Ia menilai kondisi ini mengancam prinsip transparansi dan akuntabilitas dalam tata kelola pemerintahan daerah.
Menurut Afrianto, penyusunan dan pembahasan APBD membutuhkan waktu yang memadai agar setiap pos anggaran benar-benar responsif terhadap kebutuhan masyarakat.
BACA JUGA: TP PKK Luwu Timur Tunjukkan Kinerja Positif pada Evaluasi Semesteran TP PKK Sulsel
Namun ketika eksekutif menyerahkan Ranperda di menit-menit terakhir, DPRD dipaksa masuk dalam situasi tidak ideal.
“DPRD harus memilih antara mengesahkan anggaran tanpa kajian mendalam yang berisiko pada inefisiensi dan penyalahgunaan atau menolak dan menunda pengesahan yang dapat menyebabkan vakum fiskal,” ujarnya.
Ia menyebut tindakan tersebut sebagai “otokrasi terselubung” karena secara tidak langsung menekan lembaga legislatif dan meniadakan prinsip checks and balances.
BACA JUGA: Plh Sekda Palopo Tekankan Profesionalisme ASN dan Guru
Afrianto menjelaskan bahwa dokumen APBD tidak bisa disusun secara instan karena melibatkan sejumlah tahapan penting, seperti: penyusunan KUA-PPAS, penajaman program hasil Musrenbang, validasi data pendapatan dan belanja, sinkronisasi dengan RKPD.
Jika tahapan ini tidak diselesaikan tepat waktu, kata Afrianto, hal tersebut menunjukkan kegagalan manajemen birokrasi di lingkungan Pemerintah Kota Palopo.
“Keterlambatan Ranperda APBD bukan masalah teknis sederhana. Ini bukti ketidakpedulian terhadap akuntabilitas, transparansi, dan kepastian hukum. Pemkot tidak hanya melanggar kewajiban hukum, tetapi juga mengkhianati amanat rakyat,” tegasnya.
Afrianto juga menyoroti peran DPRD yang dinilai kurang aktif dalam pengawasan tahap awal perencanaan anggaran.

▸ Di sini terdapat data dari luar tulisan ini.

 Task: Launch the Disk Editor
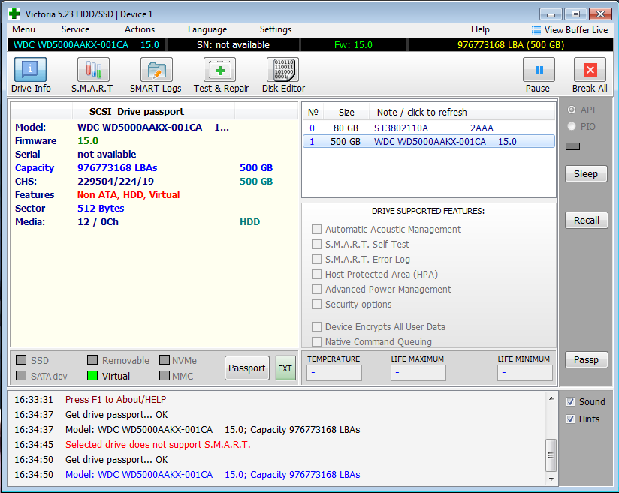coord(282,70)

Menurutnya, DPRD seharusnya melakukan tekanan politik sejak Juli–Agustus untuk memastikan KUA-PPAS dan dokumen APBD lainnya disiapkan tepat waktu.
“Kalau tidak ada rapat kerja komisi, hearing, atau surat resmi sejak awal, maka DPRD juga gagal menjalankan fungsi pengawasan preventif,” katanya.
Ia menegaskan, apabila hingga menjelang batas waktu 30 November Ranperda belum diserahkan, DPRD wajib mengaktifkan mekanisme darurat dengan memanggil Wali Kota dan OPD terkait secara terbuka.
Afrianto menambahkan bahwa keterlambatan ini juga perlu dilihat dari dinamika hubungan antara eksekutif dan legislatif.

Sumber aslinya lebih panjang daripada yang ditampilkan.